Substâncias auxiliares no tingimento

A utilização de substâncias auxiliares no tingimento para melhor fixação da cor é muito antiga.

Sabe-se que populações da Índia, da América, do Egipto e da Grécia antiga já usavam o alúmen com

este fim.

Vários compostos, ou misturas de compostos orgânicos, foram sendo usados ao longo dos tempos.

Funcionavam como auxiliares na aplicação dos corantes aos tecidos e fibras.A urina foi utilizada

pelos gregos e romanos no tingimento com púrpura de Tiro e com índigo. Sabe-se que os aztecas

também a utilizaram no tingimento com índigo. O leite de búfalo foi usado pelos hindús no

tingimento com a raiz de xaja (ou ruiva indiana). Óleos vegetais, muitas vezes o azeite rancificado,

foram utilizados no tingimento com o vermelho da Turquia. Este último era um processo

complicado, que chegava a demorar vários meses, em que se utilizavam vários mordentes com o

objectivo de obter uma laca aderente ao tecido, formada por alizarina, alumínio e cálcio, sendo a

função do azeite rançoso a de manter os materiais uniformemente distribuídos sobre a fibra.

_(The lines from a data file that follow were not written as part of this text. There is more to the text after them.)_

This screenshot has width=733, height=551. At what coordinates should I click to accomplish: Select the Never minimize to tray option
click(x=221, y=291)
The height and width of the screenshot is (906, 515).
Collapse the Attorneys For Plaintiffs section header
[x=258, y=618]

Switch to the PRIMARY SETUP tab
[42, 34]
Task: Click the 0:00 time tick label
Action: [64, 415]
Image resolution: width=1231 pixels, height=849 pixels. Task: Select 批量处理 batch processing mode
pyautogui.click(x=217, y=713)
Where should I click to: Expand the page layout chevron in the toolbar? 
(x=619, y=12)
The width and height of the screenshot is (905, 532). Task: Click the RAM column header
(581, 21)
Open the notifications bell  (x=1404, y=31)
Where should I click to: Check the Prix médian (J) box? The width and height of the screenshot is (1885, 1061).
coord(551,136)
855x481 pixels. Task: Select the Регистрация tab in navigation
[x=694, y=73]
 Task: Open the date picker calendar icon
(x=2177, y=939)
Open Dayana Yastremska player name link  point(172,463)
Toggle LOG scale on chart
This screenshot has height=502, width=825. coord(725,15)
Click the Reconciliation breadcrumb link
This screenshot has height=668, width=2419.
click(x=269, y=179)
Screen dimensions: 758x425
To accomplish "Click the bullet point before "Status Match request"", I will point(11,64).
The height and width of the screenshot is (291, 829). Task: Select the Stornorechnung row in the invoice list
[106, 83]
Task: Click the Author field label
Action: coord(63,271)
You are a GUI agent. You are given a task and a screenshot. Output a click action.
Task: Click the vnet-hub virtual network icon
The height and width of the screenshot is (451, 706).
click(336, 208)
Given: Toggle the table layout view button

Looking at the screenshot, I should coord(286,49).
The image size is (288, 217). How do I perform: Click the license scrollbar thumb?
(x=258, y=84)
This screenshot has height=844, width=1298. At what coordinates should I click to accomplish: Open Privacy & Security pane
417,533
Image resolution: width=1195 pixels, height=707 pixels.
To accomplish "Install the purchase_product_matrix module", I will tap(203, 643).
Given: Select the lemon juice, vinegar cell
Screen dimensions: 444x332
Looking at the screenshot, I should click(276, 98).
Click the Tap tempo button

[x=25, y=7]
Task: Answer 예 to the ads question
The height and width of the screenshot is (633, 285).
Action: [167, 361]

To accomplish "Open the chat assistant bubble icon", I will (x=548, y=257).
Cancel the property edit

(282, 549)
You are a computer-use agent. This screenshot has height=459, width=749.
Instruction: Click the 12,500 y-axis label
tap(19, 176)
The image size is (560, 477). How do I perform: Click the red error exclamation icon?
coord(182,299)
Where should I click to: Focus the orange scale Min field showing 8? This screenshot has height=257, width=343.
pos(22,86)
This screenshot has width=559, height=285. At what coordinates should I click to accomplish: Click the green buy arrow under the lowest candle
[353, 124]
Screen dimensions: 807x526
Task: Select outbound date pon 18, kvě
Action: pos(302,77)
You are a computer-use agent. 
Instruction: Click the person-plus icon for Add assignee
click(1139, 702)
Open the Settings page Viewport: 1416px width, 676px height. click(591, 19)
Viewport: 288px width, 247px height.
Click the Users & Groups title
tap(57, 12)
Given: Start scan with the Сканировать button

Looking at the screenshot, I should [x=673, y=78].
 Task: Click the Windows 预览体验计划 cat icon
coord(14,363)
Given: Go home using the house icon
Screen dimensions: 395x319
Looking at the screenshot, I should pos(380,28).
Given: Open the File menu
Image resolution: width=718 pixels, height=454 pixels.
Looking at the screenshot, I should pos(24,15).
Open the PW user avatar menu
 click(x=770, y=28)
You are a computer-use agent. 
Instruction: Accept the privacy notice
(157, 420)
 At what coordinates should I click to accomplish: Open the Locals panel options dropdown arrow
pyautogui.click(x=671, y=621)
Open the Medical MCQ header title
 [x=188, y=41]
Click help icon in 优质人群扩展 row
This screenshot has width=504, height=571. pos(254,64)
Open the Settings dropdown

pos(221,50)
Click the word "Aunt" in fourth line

Algumas destas substâncias actuavam como dispersantes dos corantes no banho de tingimento,

outras ajudavam-no a penetrar no tecido e outras ainda faziam com que a cor ficasse uniforme. Um

destes produtos era o sabão natural pois fazia com que as fibras ficassem molhadas mais facilmente

ao mesmo tempo que ajudava a dispersar o corante. Tinha no entanto o inconveniente de não

poder ser usado em meios ácidos nem em águas muito duras.

Mordentes

Os mordentes são compostos usados em conjunto com corantes que não se fixam às fibras têxteis

quando aplicados directamente sobre estas.

O termo mordente, do latim mordente, particípio passado do verbo mordere, morder, foi

introduzido em 1920 para caracterizar a complexação de um corante com um metal. O metal

agarra-se à fibra “mordendo-a “ e faz o mesmo ao corante, e deste modo realiza a ligação entre

estas espécies: fibra e corante.

Os mordentes são indispensáveis à industria tintureira uma vez que muitos corantes, quando

aplicados directamente, não ficam fixados à fibra a não ser que se aplique um mordente. Esta

situação dá-se tanto com as fibras de origem vegetal como com as de origem animal.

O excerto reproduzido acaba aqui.